Aux origines du racisme moderne

Florence Gauthier, Aux origines du racisme moderne, 1789-1791, Paris, CNRS Éditions, 2024, réédition en poche de L'aristocratie de l'épiderme. Le combat de la Société des Citoyens de Couleur (1789-1791), chez le même éditeur en 2007.

Aux origines du racisme moderne

Florence Gauthier, Aux origines du racisme moderne, 1789-1791, Paris, CNRS Éditions, 2024, réédition en poche de L'aristocratie de l'épiderme. Le combat de la Société des Citoyens de Couleur (1789-1791), chez le même éditeur en 2007. Nous proposons ici la recension publiée par Yannick Bosc dans la revue Contretemps, en mars 2011.

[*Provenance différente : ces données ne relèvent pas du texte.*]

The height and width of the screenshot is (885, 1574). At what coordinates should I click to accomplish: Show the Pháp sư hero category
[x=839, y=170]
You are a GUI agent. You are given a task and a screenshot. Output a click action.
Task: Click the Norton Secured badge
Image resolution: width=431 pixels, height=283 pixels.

La Révolution des droits de l'homme, le préjugé de couleur et la domination coloniale

Afin de saisir les enjeux de l'histoire de Julien Raimond et des libres de couleur qui sont au centre de cet ouvrage de Florence Gauthier, il convient d'emblée d'en situer la perspective : celle des révolutions du droit naturel qui couvrent les deux rives de l'Atlantique et concernent trois continents : l'Europe, l'Amérique et l'Afrique. L'aristocratie de l'épiderme raconte en effet l'un des épisodes essentiels, mais jusqu'alors ignoré, de l'histoire des luttes pour les droits de l'humanité : la dénonciation du préjugé de couleur et de la société coloniale esclavagiste au moment où la Révolution française proclame la Déclaration des droits de l'homme et du citoyen. Florence Gauthier étudie la construction de ce préjugé de couleur et sa fonction dans les colonies à esclaves. Contrairement au récit standard de l'historiographie qui tend à les séparer, elle montre que la question de l'esclavage pose, dès le XVIIIe siècle le problème de la domination coloniale. Les sources sur lesquelles elle s'appuie la conduisent également à conclure que, pour comprendre les Révolutions de France et de Saint-Domingue, il ne faut pas les dissocier mais les saisir ensemble, dans la dynamique de leurs échanges. En France, les libres de couleur contribuent ainsi à la structuration du côté gauche de l'Assemblée nationale. Face à eux, le combat sans merci du lobby colonial esclavagiste et ségrégationniste pour maintenir sa domination s'inscrit dans une Contre-Révolution dont il porte tous les masques.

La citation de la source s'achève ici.